TEXTO DE PARTIDA:
________
Como la artemisina de la ontina, de la que se estudian sus propiedades curativas, necesitamos rescatar lo mejor de nosotros para vencer el cáncer de presuntuosidad que nos invadió. Este pueblo milenario con una cultura propia no puede dejarse abatir; ya ha superado tiempos difíciles. Quienes tenemos memoria conocemos las penurias de la larga posguerra y cómo de la necesidad se hacía virtud. La gente supo acompasar su vida a los recursos de los que disponía; también echó mano de la sensatez para sobrellevar los sacrificios y se apoyó en la generalización de la educación. La sencillez y la buena vecindad que sirvieron para escribir páginas valiosas de nuestra historia todavía anidan en la esencia vital de nuestros mayores. Aún nos pueden dejar esas herramientas. Ramón y Cajal nos recordó que los hombres son seres sociales “cuya inteligencia exige para excitarse el rumor de la colmena” pero deben evitar que la fama que los acaricia temporalmente ponga en peligro su humildad, esa que cada día ontinas y sisallos han utilizado como rocío revitalizador para sobrellevar los tiempos difíciles en la reseca tierra baja.
- Publicado en Heraldo de Aragón el 12 de julio de 2012. Un homenaje a lo aparentemente anodino, a lo que se considera insignificante, al Aragón perdido y olvidado en la España cainita.
22/02/2023 at 21:13
Me ha gustado; además, me hace recordar la tierra de mi abuelo materno: Leciñena.
22/02/2023 at 22:31
Gracias. Si te interesan los Monegros haciendo la búsqueda en la web salen varios artículos que hablan del latido emocional que sentimos los monegrinos al hablar de esta tierra humilde y a la vez grandiosa por lo que no entra por los ojos.
________
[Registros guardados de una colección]
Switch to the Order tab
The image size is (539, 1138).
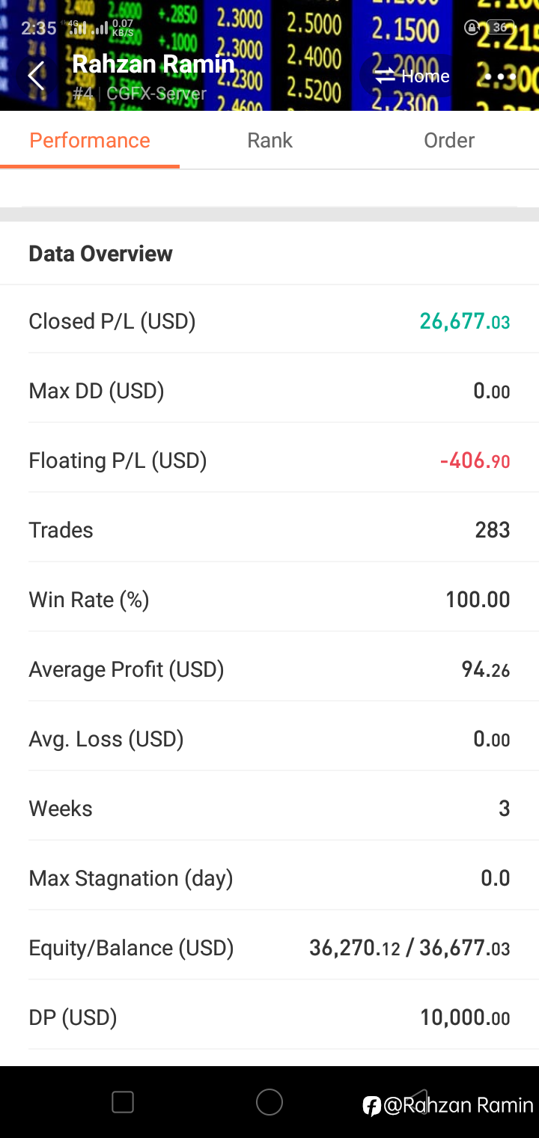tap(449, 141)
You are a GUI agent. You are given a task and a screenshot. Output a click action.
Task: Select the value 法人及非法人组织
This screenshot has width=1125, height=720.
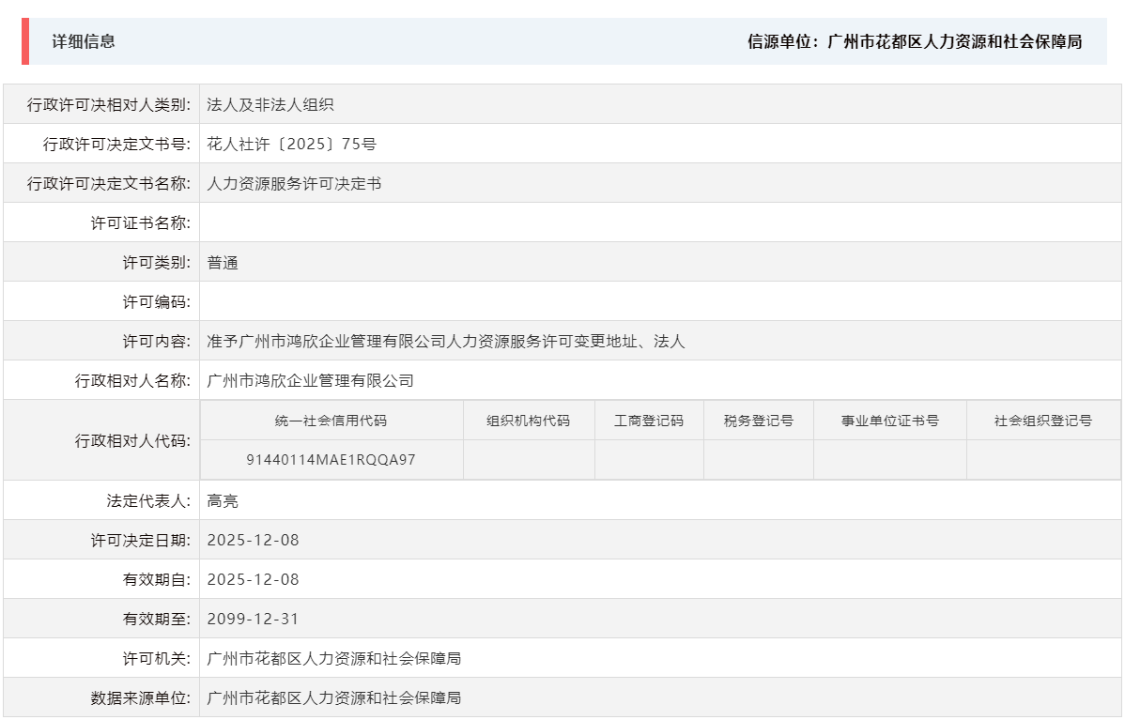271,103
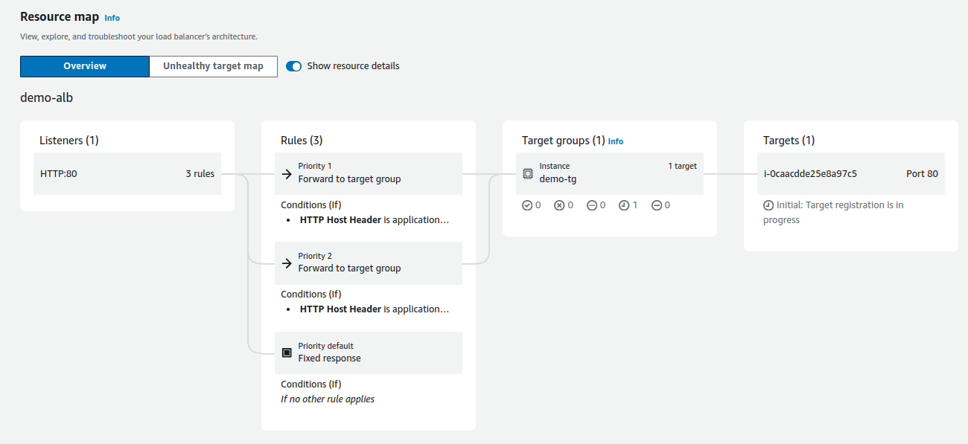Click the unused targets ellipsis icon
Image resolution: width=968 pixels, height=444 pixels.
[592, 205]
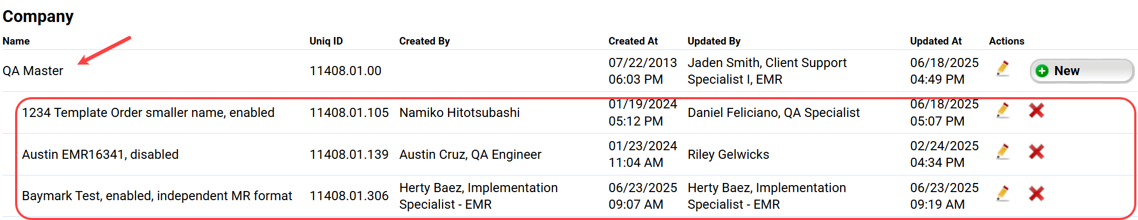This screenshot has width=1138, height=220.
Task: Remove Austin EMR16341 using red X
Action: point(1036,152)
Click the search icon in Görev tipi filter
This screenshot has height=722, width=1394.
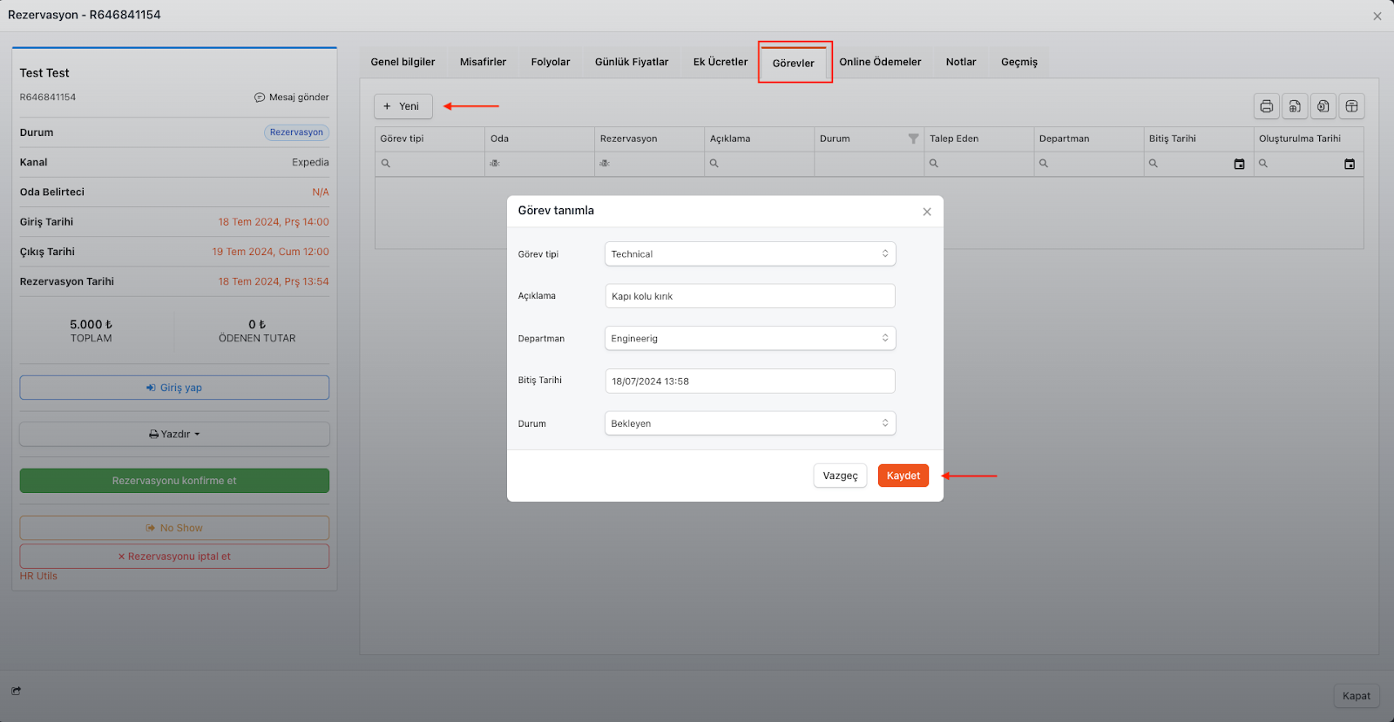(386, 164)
________
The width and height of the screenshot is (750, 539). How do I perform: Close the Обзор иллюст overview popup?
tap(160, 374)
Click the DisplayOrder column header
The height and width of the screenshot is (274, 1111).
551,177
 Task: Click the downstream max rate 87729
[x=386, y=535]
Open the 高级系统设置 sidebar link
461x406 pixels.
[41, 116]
________
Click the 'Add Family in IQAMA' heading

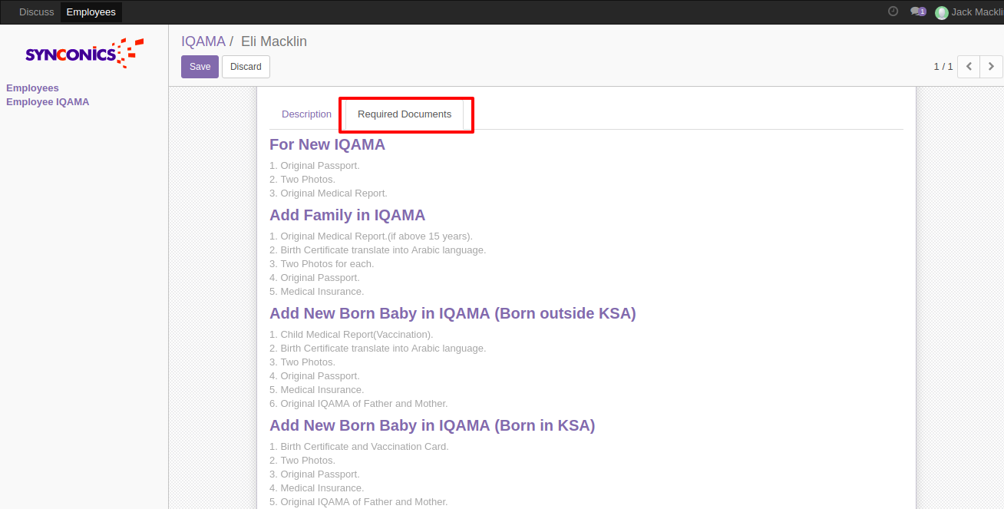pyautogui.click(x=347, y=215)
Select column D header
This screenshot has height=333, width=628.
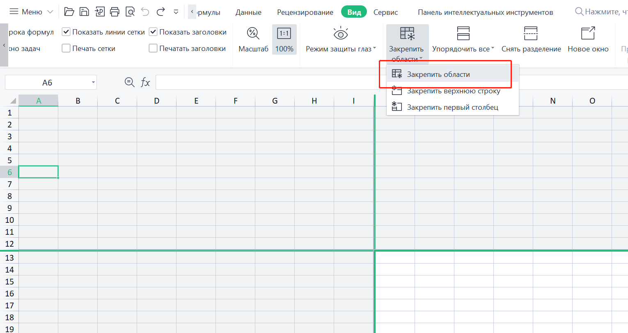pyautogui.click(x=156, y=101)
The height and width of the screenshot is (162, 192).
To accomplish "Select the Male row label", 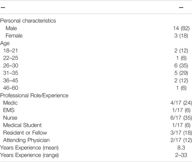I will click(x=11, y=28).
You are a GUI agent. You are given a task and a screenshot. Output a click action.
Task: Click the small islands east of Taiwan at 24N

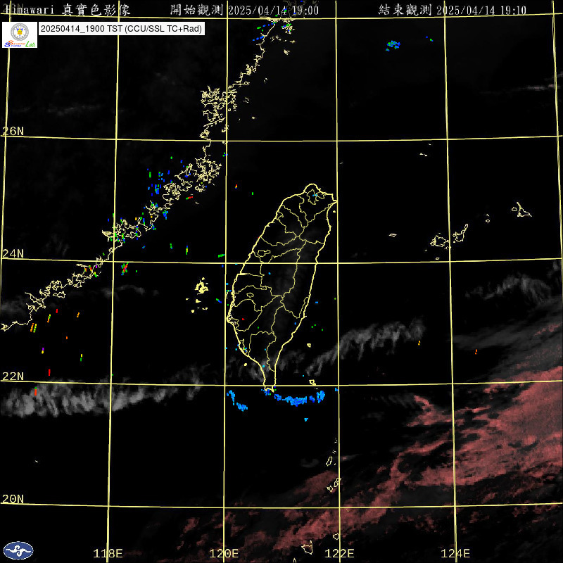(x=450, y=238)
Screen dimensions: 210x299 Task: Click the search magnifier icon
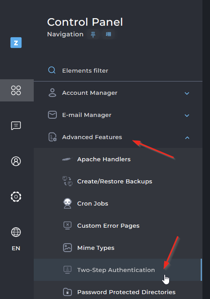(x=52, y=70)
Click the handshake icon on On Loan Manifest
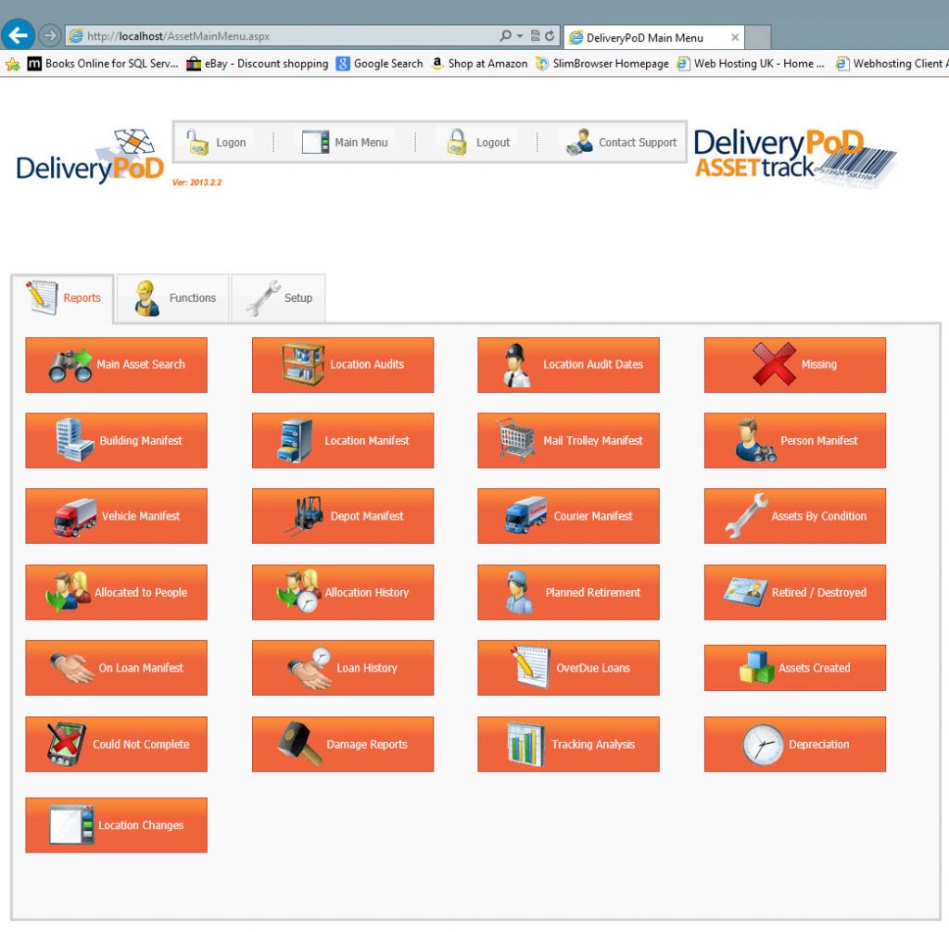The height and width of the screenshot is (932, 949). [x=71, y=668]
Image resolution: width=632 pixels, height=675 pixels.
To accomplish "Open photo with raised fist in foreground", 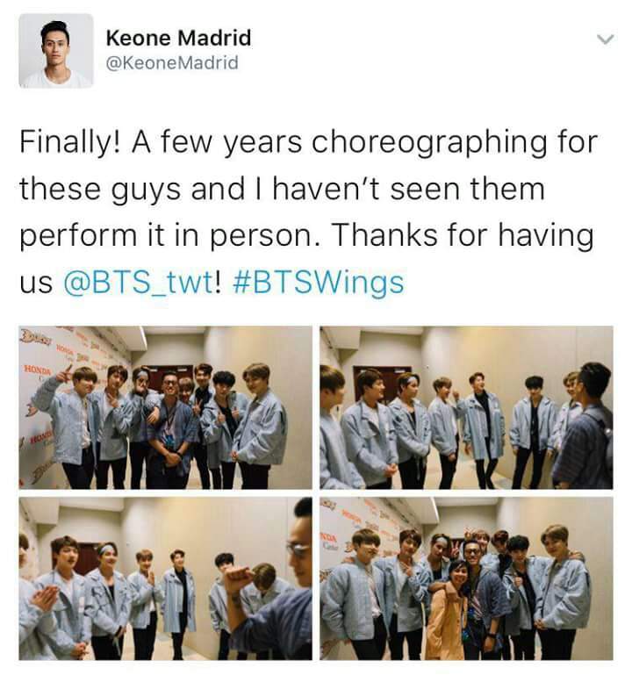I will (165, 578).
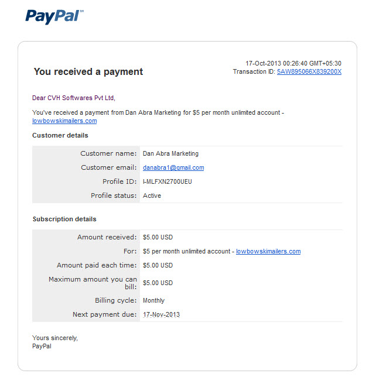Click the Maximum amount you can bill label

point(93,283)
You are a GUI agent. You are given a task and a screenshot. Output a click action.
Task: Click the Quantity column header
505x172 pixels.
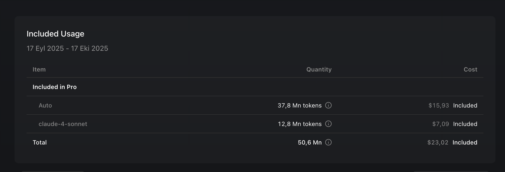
________
ACTIVIDADES:
- A) Según el texto de partida, ¿en qué periódico y en qué fecha se publicó?
- B) Resume el texto de partida en dos oraciones.
- C) Repite el fragmento del texto de partida que arranca en las palabras "22/02/2023 at 21:13" y termina después de "por los ojos.".
Los registros no tienen relación alguna con el texto de partida.

SOLUCIONES POR TAREA:
- A) En Heraldo de Aragón, el 12 de julio de 2012.

- B) Igual que se estudian las propiedades curativas de la artemisina de la ontina, hay que rescatar lo mejor de nosotros para vencer el cáncer de presuntuosidad, como hizo la gente en la larga posguerra al apoyarse en la sensatez, la educación, la sencillez y la buena vecindad. Con palabras de Ramón y Cajal, se advierte que la fama no debe poner en peligro la humildad, la misma que ontinas y sisallos han usado para sobrellevar los tiempos difíciles en la reseca tierra baja.

- C)
22/02/2023 at 21:13
Me ha gustado; además, me hace recordar la tierra de mi abuelo materno: Leciñena.
22/02/2023 at 22:31
Gracias. Si te interesan los Monegros haciendo la búsqueda en la web salen varios artículos que hablan del latido emocional que sentimos los monegrinos al hablar de esta tierra humilde y a la vez grandiosa por lo que no entra por los ojos.